━━ Data supplied ━━
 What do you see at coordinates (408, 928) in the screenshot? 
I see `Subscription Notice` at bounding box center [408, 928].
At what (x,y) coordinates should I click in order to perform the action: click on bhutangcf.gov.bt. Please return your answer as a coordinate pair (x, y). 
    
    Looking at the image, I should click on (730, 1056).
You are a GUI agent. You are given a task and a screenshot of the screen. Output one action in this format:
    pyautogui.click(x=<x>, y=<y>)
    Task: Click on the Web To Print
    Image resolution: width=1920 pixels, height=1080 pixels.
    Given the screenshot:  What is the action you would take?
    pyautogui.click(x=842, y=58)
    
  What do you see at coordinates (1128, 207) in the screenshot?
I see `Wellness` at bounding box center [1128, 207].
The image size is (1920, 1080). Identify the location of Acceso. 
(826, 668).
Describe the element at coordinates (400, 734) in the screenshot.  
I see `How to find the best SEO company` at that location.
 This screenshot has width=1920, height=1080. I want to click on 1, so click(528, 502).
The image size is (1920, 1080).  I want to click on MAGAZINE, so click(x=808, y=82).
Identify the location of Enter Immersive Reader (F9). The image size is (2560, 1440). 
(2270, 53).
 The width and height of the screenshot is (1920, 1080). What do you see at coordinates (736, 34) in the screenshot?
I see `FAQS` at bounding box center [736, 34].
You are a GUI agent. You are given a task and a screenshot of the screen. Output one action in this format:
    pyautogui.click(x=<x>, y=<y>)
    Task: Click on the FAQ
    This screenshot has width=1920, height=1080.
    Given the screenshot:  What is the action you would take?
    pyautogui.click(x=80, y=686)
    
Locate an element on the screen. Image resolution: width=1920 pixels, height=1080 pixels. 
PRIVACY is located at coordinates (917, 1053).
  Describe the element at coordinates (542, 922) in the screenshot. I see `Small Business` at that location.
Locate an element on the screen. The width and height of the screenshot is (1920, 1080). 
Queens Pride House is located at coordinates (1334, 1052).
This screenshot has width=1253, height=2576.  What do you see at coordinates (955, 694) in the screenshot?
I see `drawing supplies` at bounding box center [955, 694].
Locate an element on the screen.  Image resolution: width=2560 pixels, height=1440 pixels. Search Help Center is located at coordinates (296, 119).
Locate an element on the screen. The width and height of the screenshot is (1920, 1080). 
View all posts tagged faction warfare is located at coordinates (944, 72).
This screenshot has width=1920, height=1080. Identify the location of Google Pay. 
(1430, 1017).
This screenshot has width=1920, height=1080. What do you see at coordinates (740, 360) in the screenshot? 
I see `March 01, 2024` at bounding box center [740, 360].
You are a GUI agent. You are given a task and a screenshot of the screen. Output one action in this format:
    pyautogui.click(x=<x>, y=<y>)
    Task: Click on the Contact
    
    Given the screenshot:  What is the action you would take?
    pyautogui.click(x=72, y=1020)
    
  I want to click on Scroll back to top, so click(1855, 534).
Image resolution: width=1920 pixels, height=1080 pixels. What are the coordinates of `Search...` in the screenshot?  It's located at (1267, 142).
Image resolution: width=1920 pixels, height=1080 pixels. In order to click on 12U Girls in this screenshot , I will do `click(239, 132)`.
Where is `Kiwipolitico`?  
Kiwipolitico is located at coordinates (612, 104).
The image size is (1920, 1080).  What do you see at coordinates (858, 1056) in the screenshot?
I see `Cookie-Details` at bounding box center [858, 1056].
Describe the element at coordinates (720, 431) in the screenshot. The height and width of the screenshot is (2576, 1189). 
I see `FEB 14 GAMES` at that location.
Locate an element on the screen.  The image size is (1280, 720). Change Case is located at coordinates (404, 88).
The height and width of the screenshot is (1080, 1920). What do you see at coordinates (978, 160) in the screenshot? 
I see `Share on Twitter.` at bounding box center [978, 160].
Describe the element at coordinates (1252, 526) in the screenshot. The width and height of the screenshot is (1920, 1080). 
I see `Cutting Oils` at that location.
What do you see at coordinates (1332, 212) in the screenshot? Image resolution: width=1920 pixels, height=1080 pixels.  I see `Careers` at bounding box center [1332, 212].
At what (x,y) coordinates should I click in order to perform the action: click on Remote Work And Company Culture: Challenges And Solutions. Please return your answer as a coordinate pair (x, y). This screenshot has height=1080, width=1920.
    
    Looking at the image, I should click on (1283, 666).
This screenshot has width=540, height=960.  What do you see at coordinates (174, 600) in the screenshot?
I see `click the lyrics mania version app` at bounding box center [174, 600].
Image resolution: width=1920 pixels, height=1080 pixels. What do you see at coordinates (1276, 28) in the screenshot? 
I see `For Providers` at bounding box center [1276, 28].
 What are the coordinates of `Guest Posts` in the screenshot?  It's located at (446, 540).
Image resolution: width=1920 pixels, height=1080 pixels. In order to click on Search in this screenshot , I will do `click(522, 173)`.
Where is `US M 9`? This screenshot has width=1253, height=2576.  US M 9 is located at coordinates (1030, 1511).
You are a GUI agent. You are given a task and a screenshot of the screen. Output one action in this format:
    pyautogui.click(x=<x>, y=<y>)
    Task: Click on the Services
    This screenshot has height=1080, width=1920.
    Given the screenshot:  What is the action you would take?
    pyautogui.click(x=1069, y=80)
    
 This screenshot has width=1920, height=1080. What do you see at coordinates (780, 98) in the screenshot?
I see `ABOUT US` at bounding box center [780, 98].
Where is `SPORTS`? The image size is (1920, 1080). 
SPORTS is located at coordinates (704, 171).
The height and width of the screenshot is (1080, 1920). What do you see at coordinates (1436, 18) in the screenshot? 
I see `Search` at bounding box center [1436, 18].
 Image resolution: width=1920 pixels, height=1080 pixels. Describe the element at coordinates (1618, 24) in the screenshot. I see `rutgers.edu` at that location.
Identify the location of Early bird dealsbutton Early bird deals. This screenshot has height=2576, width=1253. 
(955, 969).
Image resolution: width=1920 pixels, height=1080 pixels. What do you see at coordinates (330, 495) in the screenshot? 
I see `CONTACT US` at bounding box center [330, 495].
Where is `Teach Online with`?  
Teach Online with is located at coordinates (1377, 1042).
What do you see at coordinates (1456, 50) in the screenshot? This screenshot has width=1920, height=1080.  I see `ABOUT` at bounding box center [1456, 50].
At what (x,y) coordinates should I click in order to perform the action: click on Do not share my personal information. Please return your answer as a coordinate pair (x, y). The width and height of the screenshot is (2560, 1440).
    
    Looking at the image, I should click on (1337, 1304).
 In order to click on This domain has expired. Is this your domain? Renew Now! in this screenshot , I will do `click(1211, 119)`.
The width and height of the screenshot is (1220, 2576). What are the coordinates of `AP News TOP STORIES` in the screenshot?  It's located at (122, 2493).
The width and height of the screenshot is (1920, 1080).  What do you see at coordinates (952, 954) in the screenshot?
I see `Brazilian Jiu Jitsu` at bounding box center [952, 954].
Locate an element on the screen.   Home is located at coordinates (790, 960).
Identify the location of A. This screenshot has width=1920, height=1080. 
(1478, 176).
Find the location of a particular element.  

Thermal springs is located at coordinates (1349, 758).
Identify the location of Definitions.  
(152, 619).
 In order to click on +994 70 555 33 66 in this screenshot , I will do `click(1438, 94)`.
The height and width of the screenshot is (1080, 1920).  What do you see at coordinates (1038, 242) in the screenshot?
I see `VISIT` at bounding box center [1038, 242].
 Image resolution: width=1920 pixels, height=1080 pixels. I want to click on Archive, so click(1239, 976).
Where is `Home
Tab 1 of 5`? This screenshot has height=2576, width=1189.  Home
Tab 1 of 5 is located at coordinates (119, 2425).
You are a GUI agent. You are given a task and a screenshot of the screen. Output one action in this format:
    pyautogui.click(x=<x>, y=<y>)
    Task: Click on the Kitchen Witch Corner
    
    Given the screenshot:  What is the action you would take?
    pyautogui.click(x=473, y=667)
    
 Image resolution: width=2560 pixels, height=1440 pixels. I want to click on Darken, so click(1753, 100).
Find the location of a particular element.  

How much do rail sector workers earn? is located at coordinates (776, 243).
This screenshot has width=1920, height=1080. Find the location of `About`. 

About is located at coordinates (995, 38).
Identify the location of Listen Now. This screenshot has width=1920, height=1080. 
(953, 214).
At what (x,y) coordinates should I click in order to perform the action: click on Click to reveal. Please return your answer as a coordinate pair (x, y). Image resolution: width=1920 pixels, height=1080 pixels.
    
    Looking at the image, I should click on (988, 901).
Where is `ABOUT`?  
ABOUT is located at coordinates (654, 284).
━━━
Problem requirements: Please edit the entries from the line with "Describe the element at coordinates (720, 431)" to the line with "What do you see at coordinates (1332, 212)", changing "in the screenshot" to "in the image" and keeping everything else the same. Return only those lines.

The completed task:
Describe the element at coordinates (720, 431) in the image. The height and width of the screenshot is (2576, 1189). 
I see `FEB 14 GAMES` at that location.
Locate an element on the screen.  The image size is (1280, 720). Change Case is located at coordinates (404, 88).
The height and width of the screenshot is (1080, 1920). What do you see at coordinates (978, 160) in the image? 
I see `Share on Twitter.` at bounding box center [978, 160].
Describe the element at coordinates (1252, 526) in the image. The width and height of the screenshot is (1920, 1080). 
I see `Cutting Oils` at that location.
What do you see at coordinates (1332, 212) in the image? Image resolution: width=1920 pixels, height=1080 pixels.  I see `Careers` at bounding box center [1332, 212].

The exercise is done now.